:: EXERCISE PROMPT ::
Here are some records; copy every line that holds the word "user".

[Saved data entries]
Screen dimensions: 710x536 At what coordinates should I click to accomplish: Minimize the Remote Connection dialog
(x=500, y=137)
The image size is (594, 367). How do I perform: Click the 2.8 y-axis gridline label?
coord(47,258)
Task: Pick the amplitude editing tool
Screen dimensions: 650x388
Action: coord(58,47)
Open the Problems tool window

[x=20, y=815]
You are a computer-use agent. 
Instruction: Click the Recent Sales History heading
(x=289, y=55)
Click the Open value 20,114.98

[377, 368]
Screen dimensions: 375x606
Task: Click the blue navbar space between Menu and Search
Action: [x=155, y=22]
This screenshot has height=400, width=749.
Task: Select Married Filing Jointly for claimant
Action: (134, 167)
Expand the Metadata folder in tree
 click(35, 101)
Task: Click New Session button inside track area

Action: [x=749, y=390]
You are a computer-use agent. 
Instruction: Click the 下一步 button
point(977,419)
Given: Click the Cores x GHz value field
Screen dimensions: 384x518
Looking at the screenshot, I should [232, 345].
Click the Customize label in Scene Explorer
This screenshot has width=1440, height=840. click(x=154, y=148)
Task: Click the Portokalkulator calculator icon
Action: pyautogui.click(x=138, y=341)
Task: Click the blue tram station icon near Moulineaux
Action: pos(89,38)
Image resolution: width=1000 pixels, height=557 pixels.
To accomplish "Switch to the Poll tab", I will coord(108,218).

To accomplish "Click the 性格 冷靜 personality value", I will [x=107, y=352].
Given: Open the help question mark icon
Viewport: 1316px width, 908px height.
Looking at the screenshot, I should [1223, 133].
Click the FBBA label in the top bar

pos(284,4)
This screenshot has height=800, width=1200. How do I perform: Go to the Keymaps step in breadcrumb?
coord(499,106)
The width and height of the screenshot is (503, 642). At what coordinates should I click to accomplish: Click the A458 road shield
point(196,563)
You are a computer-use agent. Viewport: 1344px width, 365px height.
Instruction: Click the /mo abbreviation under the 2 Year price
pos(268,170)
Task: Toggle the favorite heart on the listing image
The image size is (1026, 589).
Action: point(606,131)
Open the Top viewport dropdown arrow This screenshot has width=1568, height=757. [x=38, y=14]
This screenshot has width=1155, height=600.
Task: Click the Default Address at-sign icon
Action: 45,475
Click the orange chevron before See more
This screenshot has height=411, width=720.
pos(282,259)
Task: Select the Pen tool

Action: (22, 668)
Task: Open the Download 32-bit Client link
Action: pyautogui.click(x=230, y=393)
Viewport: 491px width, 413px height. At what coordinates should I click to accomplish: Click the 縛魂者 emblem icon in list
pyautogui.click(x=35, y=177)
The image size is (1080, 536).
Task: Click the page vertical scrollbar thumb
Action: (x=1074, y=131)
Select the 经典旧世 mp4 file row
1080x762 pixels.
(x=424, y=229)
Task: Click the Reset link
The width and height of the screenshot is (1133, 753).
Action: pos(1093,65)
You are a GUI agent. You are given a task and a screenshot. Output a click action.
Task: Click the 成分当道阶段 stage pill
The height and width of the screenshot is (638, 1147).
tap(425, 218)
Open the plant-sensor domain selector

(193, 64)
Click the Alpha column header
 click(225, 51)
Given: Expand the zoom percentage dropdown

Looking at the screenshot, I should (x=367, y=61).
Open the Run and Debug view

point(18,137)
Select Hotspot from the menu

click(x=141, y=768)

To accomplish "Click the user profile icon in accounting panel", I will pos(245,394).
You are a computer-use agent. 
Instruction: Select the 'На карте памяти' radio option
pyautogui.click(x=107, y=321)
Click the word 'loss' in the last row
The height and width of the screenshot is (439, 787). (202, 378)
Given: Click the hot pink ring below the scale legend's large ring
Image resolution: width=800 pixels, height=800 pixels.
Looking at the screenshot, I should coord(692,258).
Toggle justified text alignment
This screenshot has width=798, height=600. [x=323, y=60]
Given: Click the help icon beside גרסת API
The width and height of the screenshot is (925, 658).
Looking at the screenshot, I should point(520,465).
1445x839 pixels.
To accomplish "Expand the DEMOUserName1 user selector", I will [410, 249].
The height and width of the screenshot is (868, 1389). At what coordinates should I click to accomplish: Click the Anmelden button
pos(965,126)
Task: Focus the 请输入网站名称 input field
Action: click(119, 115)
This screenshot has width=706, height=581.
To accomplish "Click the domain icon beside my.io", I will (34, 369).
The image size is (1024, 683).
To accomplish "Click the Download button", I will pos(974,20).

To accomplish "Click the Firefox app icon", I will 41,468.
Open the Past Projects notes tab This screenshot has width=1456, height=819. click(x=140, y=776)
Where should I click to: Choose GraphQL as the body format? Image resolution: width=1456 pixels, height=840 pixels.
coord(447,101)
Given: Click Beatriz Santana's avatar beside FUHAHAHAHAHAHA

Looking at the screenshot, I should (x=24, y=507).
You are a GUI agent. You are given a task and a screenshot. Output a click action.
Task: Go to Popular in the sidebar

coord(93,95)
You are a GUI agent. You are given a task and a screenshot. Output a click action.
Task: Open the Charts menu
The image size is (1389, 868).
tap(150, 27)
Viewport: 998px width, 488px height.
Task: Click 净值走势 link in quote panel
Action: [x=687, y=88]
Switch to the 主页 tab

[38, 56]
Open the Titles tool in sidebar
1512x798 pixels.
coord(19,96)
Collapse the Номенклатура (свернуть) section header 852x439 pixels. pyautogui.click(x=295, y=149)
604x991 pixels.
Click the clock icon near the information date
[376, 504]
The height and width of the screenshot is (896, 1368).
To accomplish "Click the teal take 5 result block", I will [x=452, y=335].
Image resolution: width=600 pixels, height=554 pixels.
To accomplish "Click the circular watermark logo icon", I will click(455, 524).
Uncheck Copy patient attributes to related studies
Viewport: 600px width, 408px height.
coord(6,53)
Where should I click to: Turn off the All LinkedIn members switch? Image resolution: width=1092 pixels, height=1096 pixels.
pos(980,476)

:: RESULT OF THIS TASK ::
To accomplish "Click the user profile icon in accounting panel", I will pos(245,394).
To accomplish "Expand the DEMOUserName1 user selector", I will [410, 249].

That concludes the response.